Provided records —
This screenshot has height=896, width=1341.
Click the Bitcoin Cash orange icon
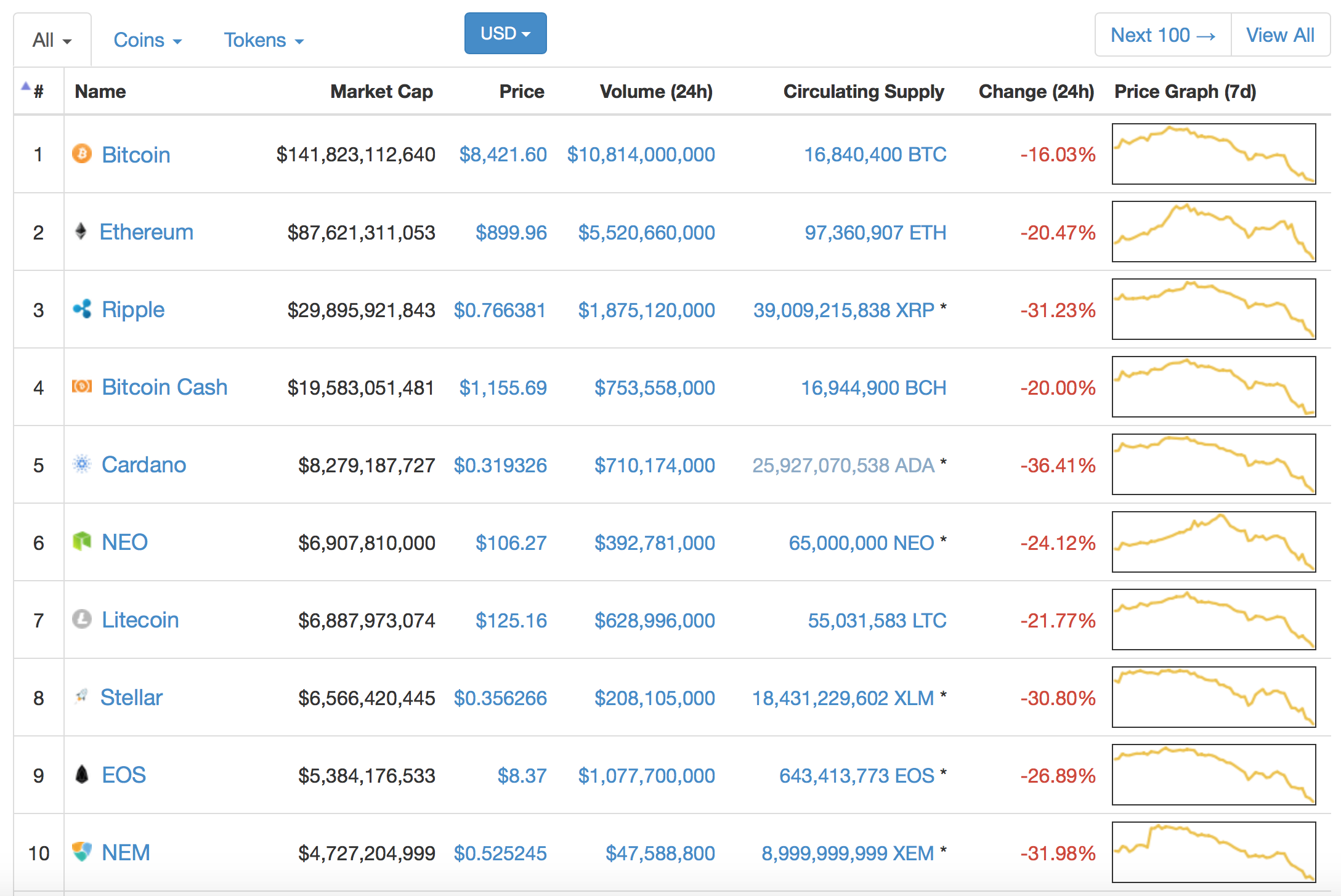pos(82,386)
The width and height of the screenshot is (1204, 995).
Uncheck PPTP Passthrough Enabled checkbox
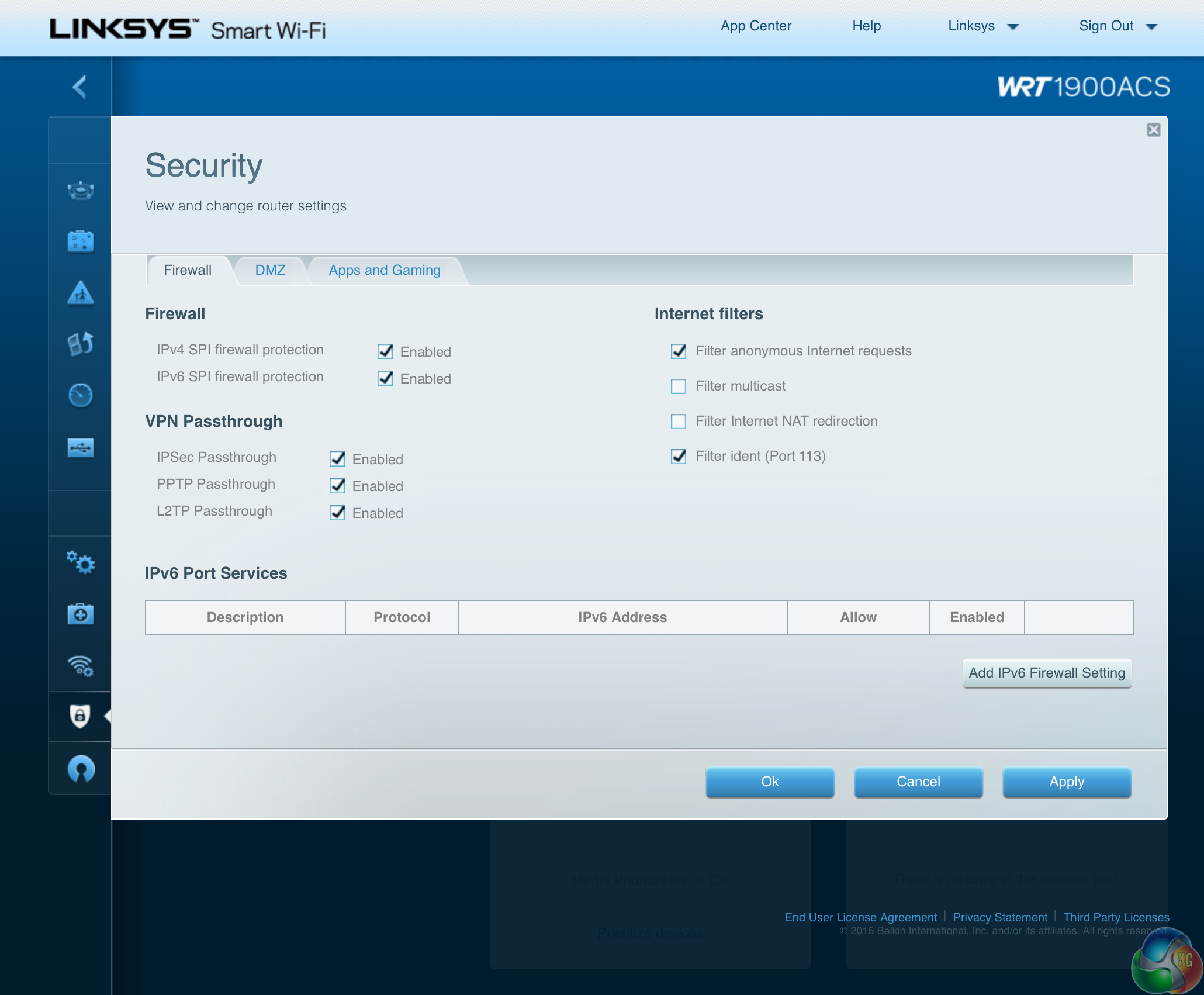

What the task requires — The expected answer is the full listing above, transcribed exactly and without pictures.

Output for this task —
This screenshot has height=896, width=1341.
Click the Bitcoin Cash orange icon
pos(82,386)
The width and height of the screenshot is (1204, 995).
Uncheck PPTP Passthrough Enabled checkbox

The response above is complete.